Walls, who acknowledges it took a while to get comfortable journaling, isn’t the only Rays player who writes down his thoughts.

Brandon Lowe has been doing it since his junior year at the University of Maryland, logging how he feels at the plate in certain situations, the impact of specific adjustments, which suggestions help. He recently switched from notebooks to a “reMarkable” digital tablet and pen set that allows him to write rather than type, which better suits his learning method.

Many pitchers also keep journals, some with general thoughts, others with specifics on how they got individual hitters out.

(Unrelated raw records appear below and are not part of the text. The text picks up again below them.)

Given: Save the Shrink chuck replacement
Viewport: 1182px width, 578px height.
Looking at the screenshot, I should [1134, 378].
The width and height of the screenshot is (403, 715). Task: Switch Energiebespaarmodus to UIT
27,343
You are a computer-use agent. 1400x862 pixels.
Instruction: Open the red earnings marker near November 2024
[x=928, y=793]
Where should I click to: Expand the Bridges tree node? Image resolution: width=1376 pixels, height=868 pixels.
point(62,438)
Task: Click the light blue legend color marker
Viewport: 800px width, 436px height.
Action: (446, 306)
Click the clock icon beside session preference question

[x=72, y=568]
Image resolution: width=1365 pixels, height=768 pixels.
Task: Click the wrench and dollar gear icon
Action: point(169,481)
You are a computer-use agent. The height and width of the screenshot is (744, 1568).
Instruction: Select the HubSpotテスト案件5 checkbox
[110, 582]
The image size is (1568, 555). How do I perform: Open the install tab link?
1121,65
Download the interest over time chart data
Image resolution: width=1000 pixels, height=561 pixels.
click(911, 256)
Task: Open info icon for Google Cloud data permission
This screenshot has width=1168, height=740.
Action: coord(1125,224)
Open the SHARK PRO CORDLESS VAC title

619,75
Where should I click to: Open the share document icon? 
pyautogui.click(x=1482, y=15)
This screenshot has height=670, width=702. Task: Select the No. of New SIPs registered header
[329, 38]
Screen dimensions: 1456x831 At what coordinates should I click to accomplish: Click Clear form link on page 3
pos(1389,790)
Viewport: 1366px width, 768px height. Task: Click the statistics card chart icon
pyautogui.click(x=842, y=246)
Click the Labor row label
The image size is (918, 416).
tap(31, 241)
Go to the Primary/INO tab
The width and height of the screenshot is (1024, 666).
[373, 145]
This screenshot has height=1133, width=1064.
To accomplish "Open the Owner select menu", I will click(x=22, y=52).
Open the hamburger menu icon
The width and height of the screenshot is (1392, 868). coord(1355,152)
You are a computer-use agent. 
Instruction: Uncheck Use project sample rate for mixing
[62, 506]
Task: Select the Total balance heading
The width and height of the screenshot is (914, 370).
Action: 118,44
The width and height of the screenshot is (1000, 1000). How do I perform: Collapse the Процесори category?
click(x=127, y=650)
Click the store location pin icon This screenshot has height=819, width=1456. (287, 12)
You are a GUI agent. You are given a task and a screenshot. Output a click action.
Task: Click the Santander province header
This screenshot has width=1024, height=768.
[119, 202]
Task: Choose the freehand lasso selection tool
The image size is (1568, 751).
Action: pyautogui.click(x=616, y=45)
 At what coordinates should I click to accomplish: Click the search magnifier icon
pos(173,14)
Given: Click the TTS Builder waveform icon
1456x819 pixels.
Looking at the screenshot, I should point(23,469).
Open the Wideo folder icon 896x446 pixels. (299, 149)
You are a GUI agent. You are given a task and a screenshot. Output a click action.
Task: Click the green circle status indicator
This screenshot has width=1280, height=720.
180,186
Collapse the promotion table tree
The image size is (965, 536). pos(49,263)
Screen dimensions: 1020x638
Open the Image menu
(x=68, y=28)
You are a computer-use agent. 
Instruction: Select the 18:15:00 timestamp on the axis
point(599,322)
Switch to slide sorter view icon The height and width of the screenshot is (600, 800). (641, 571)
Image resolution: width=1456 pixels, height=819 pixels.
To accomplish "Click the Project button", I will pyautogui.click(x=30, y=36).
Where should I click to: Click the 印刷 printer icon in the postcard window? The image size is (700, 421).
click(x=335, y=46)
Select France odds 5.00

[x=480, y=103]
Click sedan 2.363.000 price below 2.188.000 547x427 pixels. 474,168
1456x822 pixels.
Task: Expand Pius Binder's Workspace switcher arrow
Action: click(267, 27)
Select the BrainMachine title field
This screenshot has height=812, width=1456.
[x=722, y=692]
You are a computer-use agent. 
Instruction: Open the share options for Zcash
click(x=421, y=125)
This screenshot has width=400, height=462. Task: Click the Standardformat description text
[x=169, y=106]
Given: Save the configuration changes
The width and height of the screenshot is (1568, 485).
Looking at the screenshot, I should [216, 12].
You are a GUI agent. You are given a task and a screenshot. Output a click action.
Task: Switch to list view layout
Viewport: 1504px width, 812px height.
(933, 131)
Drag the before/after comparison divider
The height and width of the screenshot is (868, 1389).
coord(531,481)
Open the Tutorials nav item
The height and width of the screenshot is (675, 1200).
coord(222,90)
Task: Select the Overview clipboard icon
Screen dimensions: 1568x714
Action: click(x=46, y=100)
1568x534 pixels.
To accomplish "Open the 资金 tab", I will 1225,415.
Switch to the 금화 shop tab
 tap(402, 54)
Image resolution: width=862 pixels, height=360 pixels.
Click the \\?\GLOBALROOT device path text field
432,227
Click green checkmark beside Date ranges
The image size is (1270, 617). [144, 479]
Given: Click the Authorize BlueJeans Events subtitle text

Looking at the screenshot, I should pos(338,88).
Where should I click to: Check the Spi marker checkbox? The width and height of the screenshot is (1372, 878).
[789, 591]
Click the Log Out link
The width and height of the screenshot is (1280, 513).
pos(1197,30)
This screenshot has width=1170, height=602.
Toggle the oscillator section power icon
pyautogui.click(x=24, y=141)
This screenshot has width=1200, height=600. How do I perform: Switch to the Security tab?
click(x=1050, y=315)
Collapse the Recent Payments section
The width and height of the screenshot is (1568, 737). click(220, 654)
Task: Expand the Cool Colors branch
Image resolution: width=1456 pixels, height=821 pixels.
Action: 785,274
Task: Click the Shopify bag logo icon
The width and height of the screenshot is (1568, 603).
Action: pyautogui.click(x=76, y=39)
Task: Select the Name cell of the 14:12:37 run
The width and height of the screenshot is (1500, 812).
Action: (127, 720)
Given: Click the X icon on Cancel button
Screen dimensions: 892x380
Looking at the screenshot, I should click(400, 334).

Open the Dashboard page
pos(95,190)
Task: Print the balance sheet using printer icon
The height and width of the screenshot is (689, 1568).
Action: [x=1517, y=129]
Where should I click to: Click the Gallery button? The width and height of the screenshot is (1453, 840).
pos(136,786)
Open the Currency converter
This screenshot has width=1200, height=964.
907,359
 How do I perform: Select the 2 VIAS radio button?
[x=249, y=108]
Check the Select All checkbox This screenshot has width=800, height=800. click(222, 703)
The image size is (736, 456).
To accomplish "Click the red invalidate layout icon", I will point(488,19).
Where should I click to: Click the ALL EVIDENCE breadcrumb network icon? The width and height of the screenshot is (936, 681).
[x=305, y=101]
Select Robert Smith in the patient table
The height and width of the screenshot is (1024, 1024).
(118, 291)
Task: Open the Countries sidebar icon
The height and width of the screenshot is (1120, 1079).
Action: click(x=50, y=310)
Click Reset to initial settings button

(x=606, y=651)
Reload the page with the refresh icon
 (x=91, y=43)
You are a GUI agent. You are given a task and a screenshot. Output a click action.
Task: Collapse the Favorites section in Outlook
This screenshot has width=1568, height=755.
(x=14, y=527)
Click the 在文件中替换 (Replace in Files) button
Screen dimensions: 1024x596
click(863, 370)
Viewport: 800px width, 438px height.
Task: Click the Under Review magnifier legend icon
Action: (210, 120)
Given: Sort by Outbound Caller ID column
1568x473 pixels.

Taj Bradley, the Rays’ top pitching prospect, said this spring he now carries three small notebooks in a cross-body satchel his mother bought him for Christmas.

One is for his assessments of his outings, after which he lists his “pros” and — rather than cons — “learning steps.” Another is for off-field lessons and observations. The third is to collect motivational quotes he comes across while reading or listening to podcasts.

Walls said he finds the exercise “more of a confidence-builder” than anything.

“As a hitter you fail so much,” he said, “it’s hard to sometimes come in day in, day out and have that same confidence you need to compete at this level.”

Su’a, though, said it should be more of an educational experience.

“I saw where he said it’s a confidence-builder, but it’s really to be a better decision-maker, to be more in the present,” Su’a said. “He really wanted to focus on learning from each game. You want to learn from your successes and your failures, and just be a learning machine.”

Walls has plenty of material to work with.